This article was written and published by RCA
Jobs in recovery
If you’re recently out of treatment or are looking to make a fresh start, taking that first step into finding a new job while in recovery from drug or alcohol addiction can be a big one. Where to start? How to address those gaps of employment? Do you have to disclose past substance use?
Outside of the obvious, there are plenty of benefits that come along with having a job. In fact, having a job can help you maintain recovery. According to a prominent study, successfully finding jobs in recovery is associated with lower rates of relapse.
And often, employers want to hire people who are in recovery – for good reason, too. People who are in recovery frequently give back to their community at a rate about double than the general population. Employers know you’ll be dedicated, thankful, grateful, and a hard worker. Who wouldn’t want to hire someone like that?
Of course, it’s up to you to decide if you want to disclose your substance use history to a potential employer. Just remember: Employers and potential employers cannot legally ask if a recovering addict or alcoholic.

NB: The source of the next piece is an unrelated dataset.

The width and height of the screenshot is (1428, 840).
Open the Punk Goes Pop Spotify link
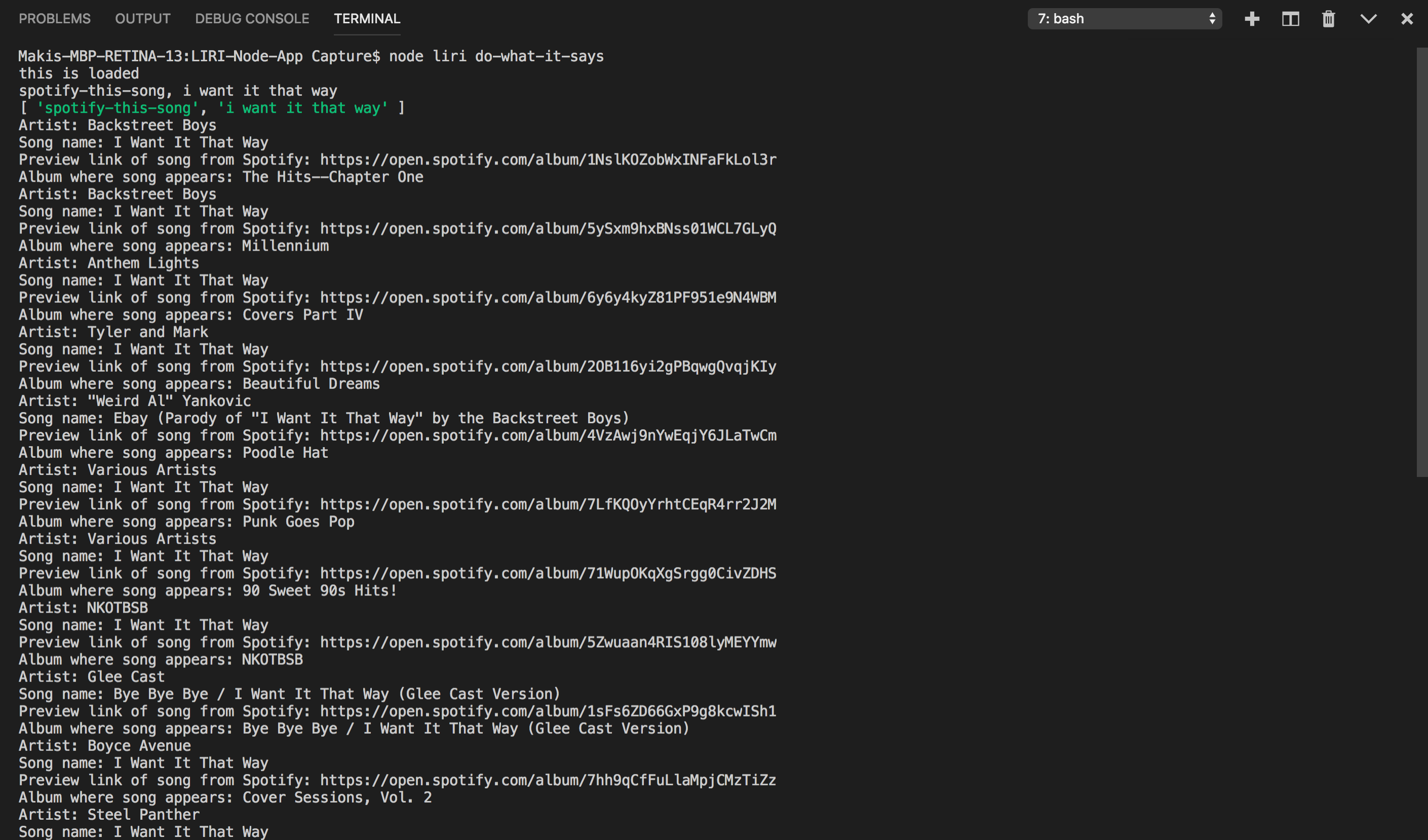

Here’s how you can overcome barriers and fears while maximizing your job opportunities.
Expand your network
Networking is a great tool … for those who haven’t been isolated by the disease of addiction. But now is your time to thrive in recovery! Take a look at your 12-step group or other community support group. You may have business owners within your support group who would consider hiring you, or people who would be glad to act as references. Support groups are also a great place to learn about job openings and leads.
Adjust your expectations
One of many, many things you likely learned in addiction treatment is the need to adjust your expectations. The same rules – adjusting or even letting go of your expectations – apply when it comes to searching for jobs in recovery from alcohol or drugs.
What does this mean? Well, you might have to reframe your mindset and be open to something you wouldn’t have even considered before. That could entail:
- An entry level, part-time, or even volunteer position, with the ability to move up.
- Getting rid of assumptions and starting your search from scratch, with a completely open mind.
- Learn from the letdowns. If you apply for a job and didn’t get it, don’t be afraid to ask the hiring manager what you can do to make yourself a stronger candidate.
Give yourself a leg up
There are tons of organizations and programs who can help people struggling to find employment due to a history of substance abuse. These job boards will match candidates with companies who believe in giving people a second chance:
- America in Recovery
- The National Hire Network
- The Department of Labor One Stop Career Center
- The National Skills Coalition
- The Salvation Army
- Unemployment offices
- Temp agencies
There are also plenty of felony-friendly employers out there, too! Check out this helpful list from DioceseOfJoliet.org, which includes some big name companies like Ace Hardware, Bed, Bath, & Beyond, Buffalo Wild Wings, General Mills, and more.
Tailor your resume accordingly
According to a 2019 survey from Challenger, Gray, & Christmas Inc., 82% of employer respondents said they’re actively hiring for open positions …. Yet 80% are having a hard time finding qualified candidates. Good news: You’re a qualified candidate!
Here are a few top skills employers are looking for:
- High emotional intelligence. You’ve probably never been more in touch with your emotions and feelings as you are right now. Your eyes have been opened to so much more, including how to communicate with others and have healthy relationships. This matters to an employer, says Forbes, because you’re able to successfully navigate daily social interactions that happen in the workplace.
- Tech savviness. Feel out of touch with technology? Check your local community college – a lot of campuses offer free or inexpensive technology classes.
- Clear decision-making. You made the decision to seek addiction treatment, live a life in recovery, and put your sobriety above all else – you know a thing or two when it comes to good decision-making! Employers know that every decision an employee makes influences the company. Employers want employees who make good – and sometimes tough – decisions.
Most importantly …
Don’t forget – be patient and kind to yourself. You’re finding new parts of yourself every single day and navigating what could be a whole new world for you. Take your time and count the wins, no matter how small they may be.